Here, the debtors are requesting a credit, not payment of a refund, but the reasoning remains the same. Like the debtors in Ryan, the Kiesners have asked that this court reapply their tax overpayments to non-dischargeable tax liabilities. It is uncontested that the IRS offset the Kiesners' individual income tax overpayments and applied them to outstanding tax liabilities, some of which would have been discharged. A determination of whether reallocation is proper is necessary to determine how much tax is due and how much was discharged. Since the debtors are asking for credits for particular taxes due, and the necessary returns have been filed to allow calculation of those credits, this bankruptcy court has jurisdiction to determine the tax owed by the debtors.

2. Debtors' Tax Liabilities

A. Are the debtors liable for Form 941 employment tax, penalties and interest for the fourth quarter of 1991?

As was set forth above, R & R Automotive filed for chapter 11 bankruptcy relief on April 15, 1991, and the Kiesners operated R & R Automotive as debtors-in-possession until the case was converted to chapter 7 on December 9, 1991. According to the debtors, *458 wages were paid following the conversion to chapter 7 to insure completion of work in progress. At trial, it was established that the trustee did not authorize or consent to the payment of wages without depositing the related taxes. The trustee was under the erroneous impression that Roger Kiesner was completing work gratis in order to facilitate collecting accounts receivable, while in fact Roger had retained and paid a former employee to assist him. The Form 941 employment tax for this period was not paid. Consequently, the tax and related interest and penalties have been assessed against the Kiesners.

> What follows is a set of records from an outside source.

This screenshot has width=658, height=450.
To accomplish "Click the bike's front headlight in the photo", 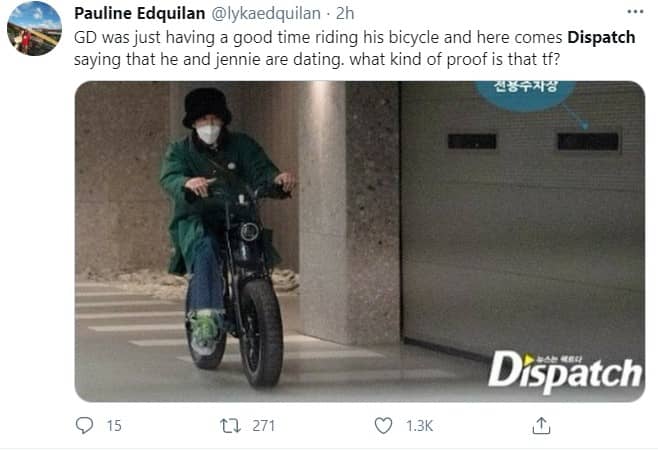I will tap(249, 232).
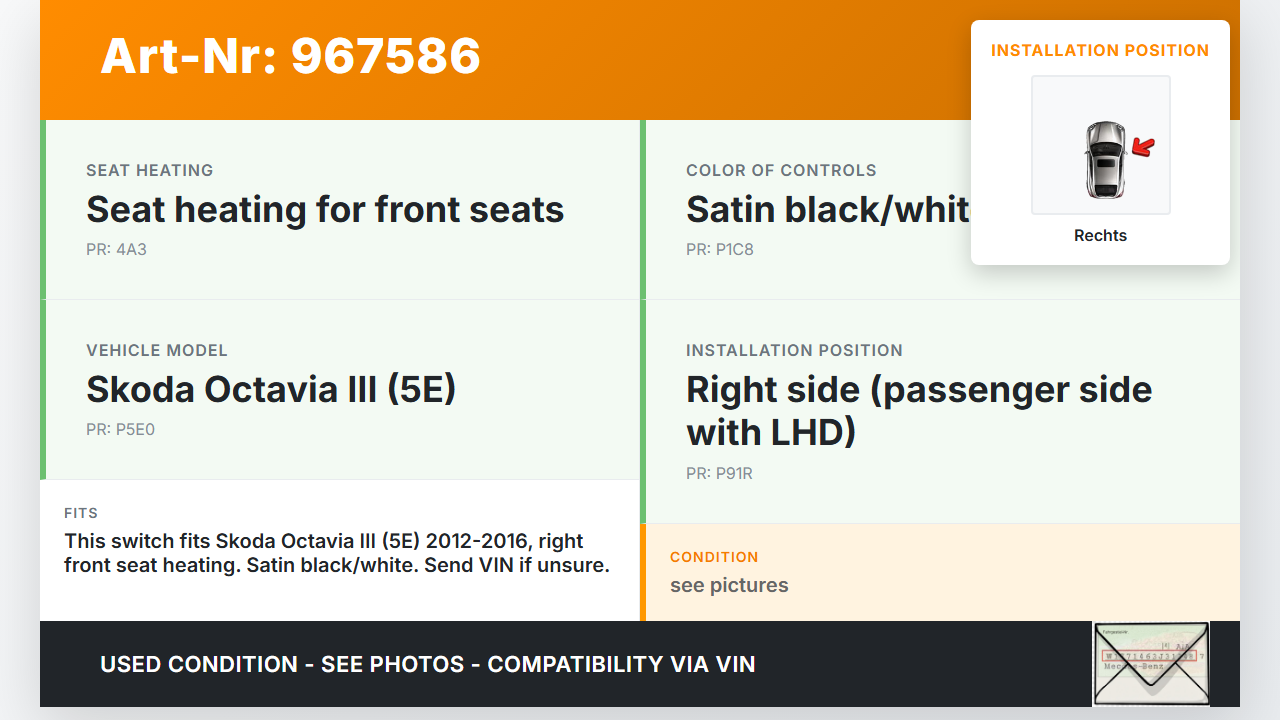
Task: Click the top-view car icon
Action: (x=1104, y=160)

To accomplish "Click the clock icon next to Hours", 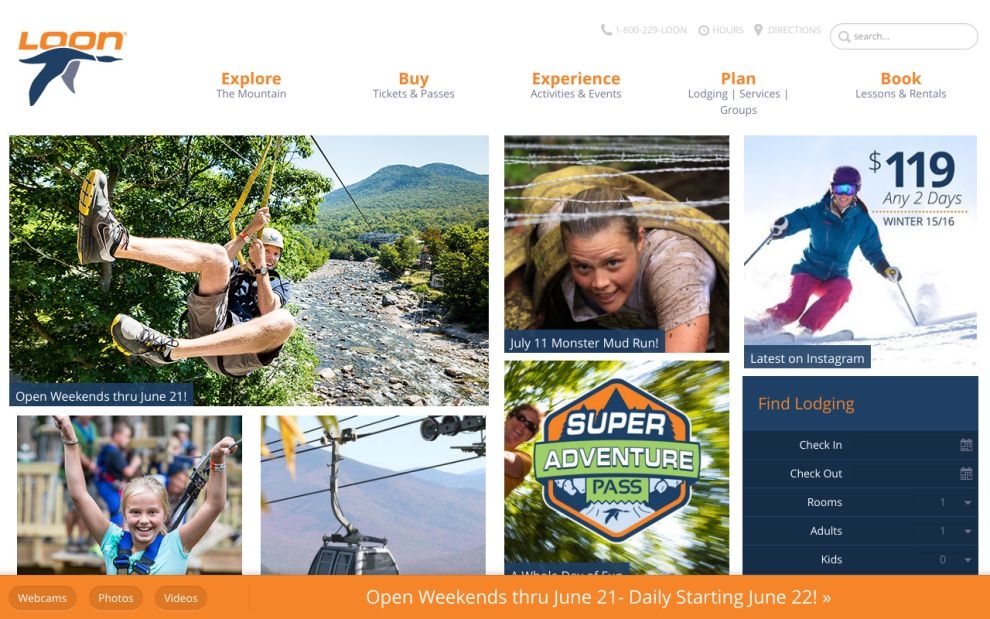I will click(703, 30).
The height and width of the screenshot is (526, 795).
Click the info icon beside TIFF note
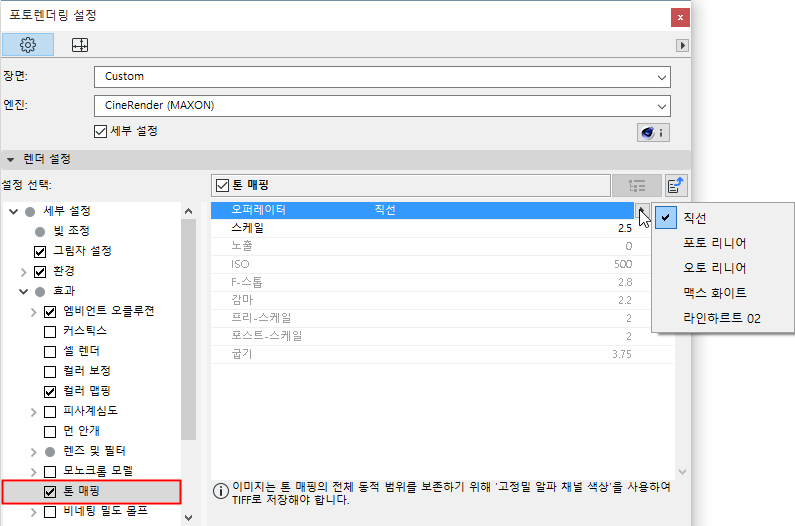pyautogui.click(x=221, y=491)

The Kiesners dispute the assessment and claim that the taxes, interest and penalties for the fourth quarter of 1991, which accrued during the R & R Automotive bankruptcy case, are chapter 7 administrative expenses of R & R Automotive under 11 U.S.C. § 503(b)(1)(A). The Kiesners claim that, as obligations of the R & R Automotive estate, the taxes are not their personal obligations.

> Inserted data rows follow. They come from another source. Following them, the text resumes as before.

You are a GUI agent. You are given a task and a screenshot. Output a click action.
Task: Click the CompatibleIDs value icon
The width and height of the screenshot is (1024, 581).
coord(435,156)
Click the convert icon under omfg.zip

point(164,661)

The IRS insists that the Kiesners, having paid wages after the conversion of the R & R Automotive bankruptcy to chapter 7, cannot now claim that the taxes on such wages are not their responsibility. The IRS points out that a chapter 11 debtor who pays postpetition wages to employees is responsible for the employment taxes on such wages. In re Professional Security Services, Inc., 162 B.R. 901, 903 (Bankr.M.D.Fla.1993). Additionally, the IRS contends that because the wages were paid without the knowledge and consent of the chapter 7 trustee, the taxes, interest and penalties are not administrative expenses in R & R Automotive.

Whether the taxes due are administrative expenses in R & R Automotive is, of course, academic. The R & R Automotive funds have been entirely distributed without an administrative claim for this period having been filed. Furthermore, the individuals' cases are no-asset cases, making priority immaterial in those cases. More to the point, are the Kiesners' personally liable for the nonpayment of these taxes, or does the discharge injunction apply?

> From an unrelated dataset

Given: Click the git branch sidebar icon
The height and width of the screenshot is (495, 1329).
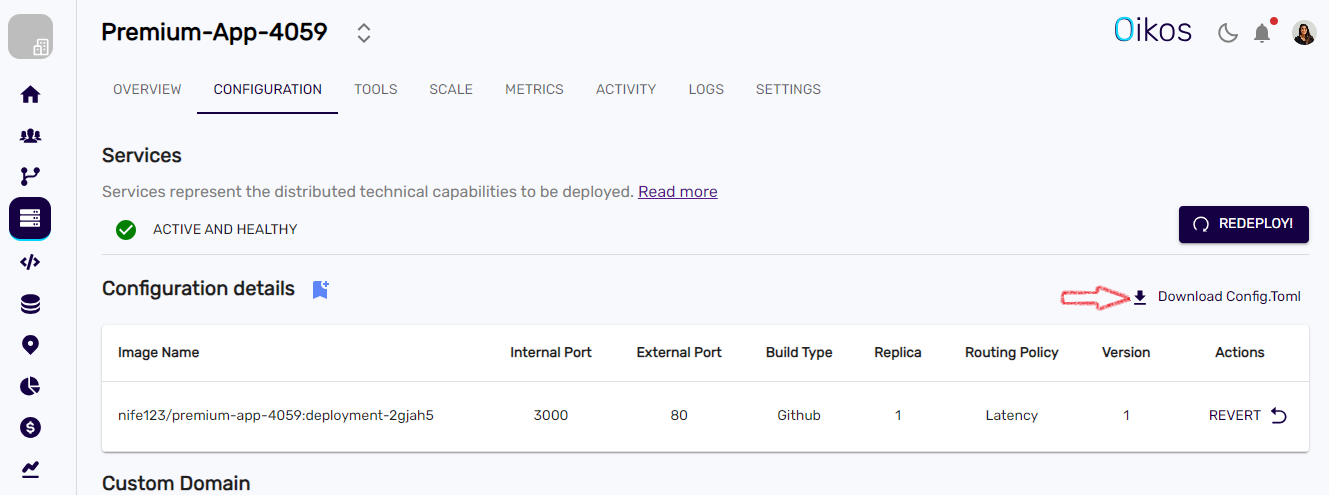Looking at the screenshot, I should point(30,177).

Partnership income continues to be taxed as though a bankruptcy case had not been commenced. See 11 U.S.C. § 346(c)(1); 26 U.S.C. § 708(a). For purposes of federal income tax, the commencement of a bankruptcy case by either a partner or a partnership does not alter the taxpayer status of a partnership. 11 U.S.C. § 346(c)(1); 26 U.S.C. § 1399; see also In re Green, 182 B.R. 532, 535 (Bankr.C.D.Ill.1995). Section 1399 of the Internal Revenue Code provides the following: "Except in any case to which section 1398 applies,[2] no separate taxable entity shall result from the commencement of a case under Title 11 of the United States Code." 26 U.S.C. § 1399. That section does not differentiate between a chapter 11 case and a chapter 7 case.

I.R.C. § 708(a) provides that, for federal tax purposes, a partnership continues to exist separate from its bankruptcy estate, until the partnership terminates. 26 U.S.C. § 708(a). Termination for tax purposes occurs only if either: "(A) no part of any business, financial operation, or venture of the partnership continues to be carried on by any of its partners in a partnership, or (B) within a 12-month period there is a sale or exchange of 50 percent or more of the total interest in partnership capital and profits." 26 U.S.C. § 708(b)(1). Because neither happened during the period that the taxes at issue in this case accrued, termination of the partnership did not occur for tax purposes when the chapter 11 petition was filed or when the case was converted to one under chapter 7. Because no separate taxable entity is created for partnerships that file for bankruptcy under I.R.C. § 1399, the partners *459 of R & R Automotive continued to be liable for all taxes incurred by the debtor.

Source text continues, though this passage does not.